* Assigned task *
Echo the full special issue page text on cancer pH dysregulation word for word.

* Source extract *
++++++

A special issue of International Journal of Molecular Sciences (ISSN 1422-0067). This special issue belongs to the section "Biochemistry".

Deadline for manuscript submissions: closed (30 June 2021) | Viewed by 38195

Special Issue Editor

Prof. Dr. Larry Fliegel

E-Mail Website
Guest Editor
Department of Biochemistry, Faculty of Medicine, University of Alberta, Edmonton, AB T6G 2H7, Canada
Interests: membrane proteins; pH regulation; Na+/H+ exchanger
Special Issues, Collections and Topics in MDPI journals

Special Issue Information

Cancer is a daunting multitude of diseases that requires a large variety of therapeutic strategies to treat individual types. Of late, however, evidence has suggested that many types of cancer cells and tumors, and perhaps most kinds, have acid–base disturbances that are opposite to the acid–base distribution in normal tissues, with an interstitial acidosis and intracellular elevated pH. This dysregulation of pH has emerged as a hallmark of cancer. In fact, this phenomenon has been referred to as “a perfect storm” for cancer progression, promoting cell growth, invasion, metastasis, and tumor formation. The abnormalities of intracellular alkalinization together with extracellular acidification in solid tumors and other cells appear to be a specific hallmark of malignancy. Several different proteins are involved in pH regulation and proton gradient reversal. These include the Na+/H+ exchangers NHEs (SLC9A family), the Na+HCO3- cotransporter NBCn1 (SLC4A7), anion exchangers, vacuolar-type adenosine triphosphatases, and the lactate, H+ cotransporters of the monocarboxylate family (MCT1 and MCT4 (SLC16A1 and 3). Additionally, carbonic anhydrases contribute to acid transport.

++++++

(Stored dataset items)
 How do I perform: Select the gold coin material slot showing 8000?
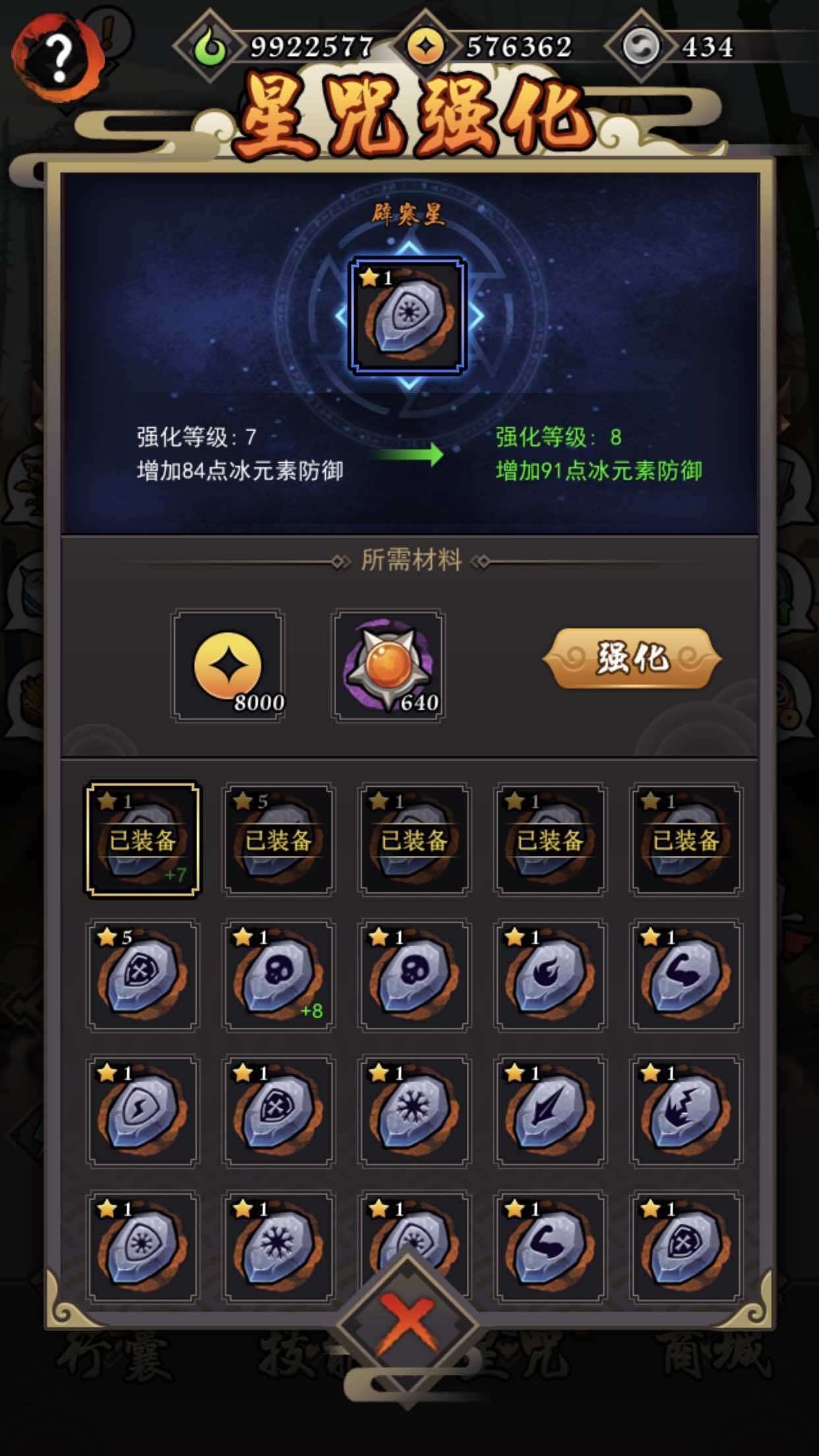click(228, 666)
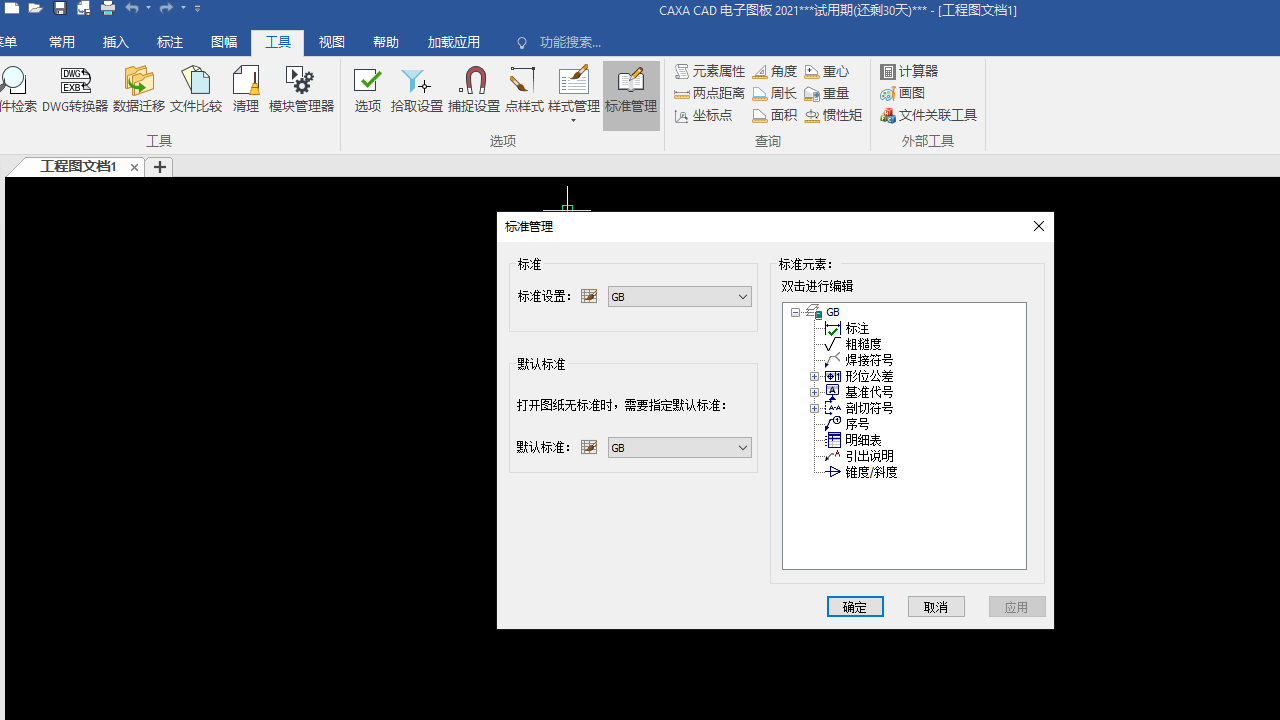Viewport: 1280px width, 720px height.
Task: Select the 文件比较 tool
Action: (x=196, y=90)
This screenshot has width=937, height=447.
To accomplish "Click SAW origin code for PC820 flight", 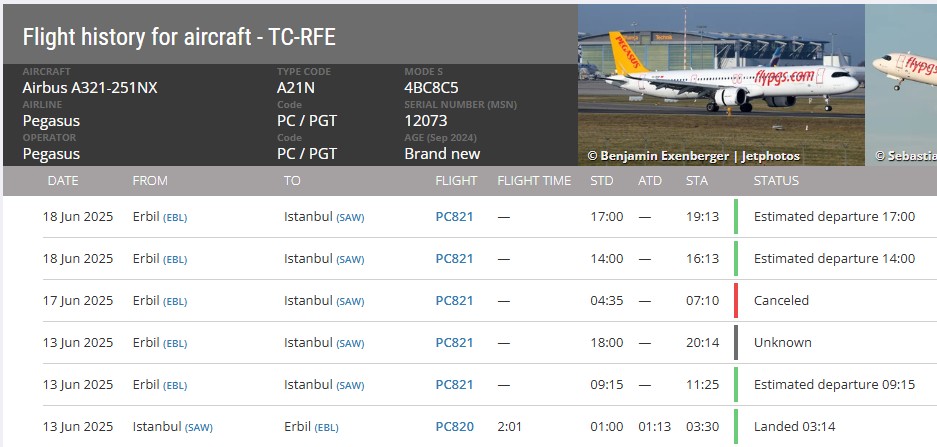I will (198, 428).
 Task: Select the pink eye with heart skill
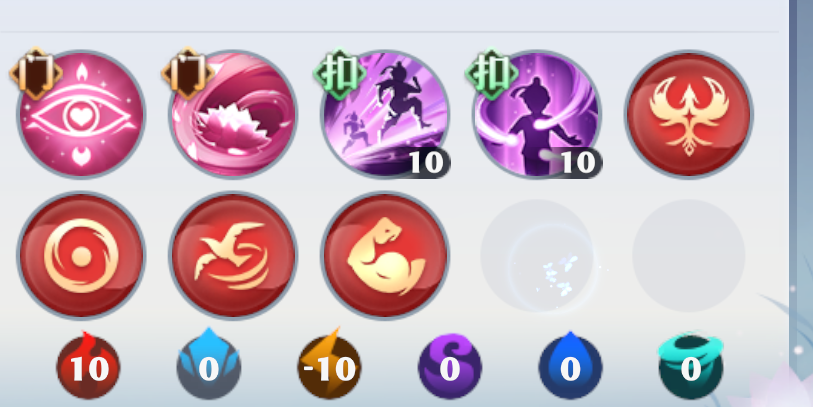click(x=81, y=114)
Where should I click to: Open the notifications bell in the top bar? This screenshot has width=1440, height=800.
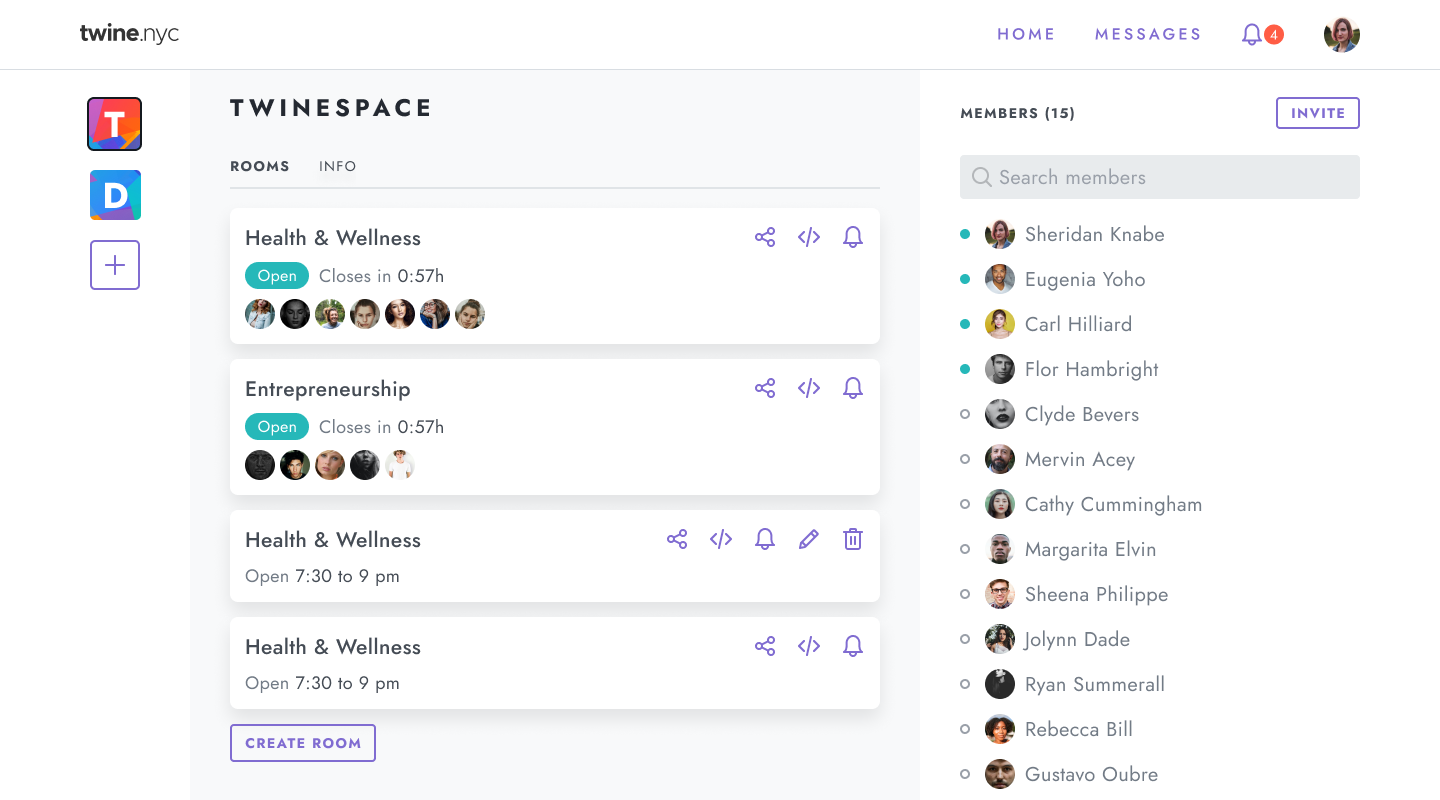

++++++

* Solved exercise *
A special issue of International Journal of Molecular Sciences (ISSN 1422-0067). This special issue belongs to the section "Biochemistry".

Deadline for manuscript submissions: closed (30 June 2021) | Viewed by 38195

Special Issue Editor

Prof. Dr. Larry Fliegel

E-Mail Website
Guest Editor
Department of Biochemistry, Faculty of Medicine, University of Alberta, Edmonton, AB T6G 2H7, Canada
Interests: membrane proteins; pH regulation; Na+/H+ exchanger
Special Issues, Collections and Topics in MDPI journals

Special Issue Information

Cancer is a daunting multitude of diseases that requires a large variety of therapeutic strategies to treat individual types. Of late, however, evidence has suggested that many types of cancer cells and tumors, and perhaps most kinds, have acid–base disturbances that are opposite to the acid–base distribution in normal tissues, with an interstitial acidosis and intracellular elevated pH. This dysregulation of pH has emerged as a hallmark of cancer. In fact, this phenomenon has been referred to as “a perfect storm” for cancer progression, promoting cell growth, invasion, metastasis, and tumor formation. The abnormalities of intracellular alkalinization together with extracellular acidification in solid tumors and other cells appear to be a specific hallmark of malignancy. Several different proteins are involved in pH regulation and proton gradient reversal. These include the Na+/H+ exchangers NHEs (SLC9A family), the Na+HCO3- cotransporter NBCn1 (SLC4A7), anion exchangers, vacuolar-type adenosine triphosphatases, and the lactate, H+ cotransporters of the monocarboxylate family (MCT1 and MCT4 (SLC16A1 and 3). Additionally, carbonic anhydrases contribute to acid transport.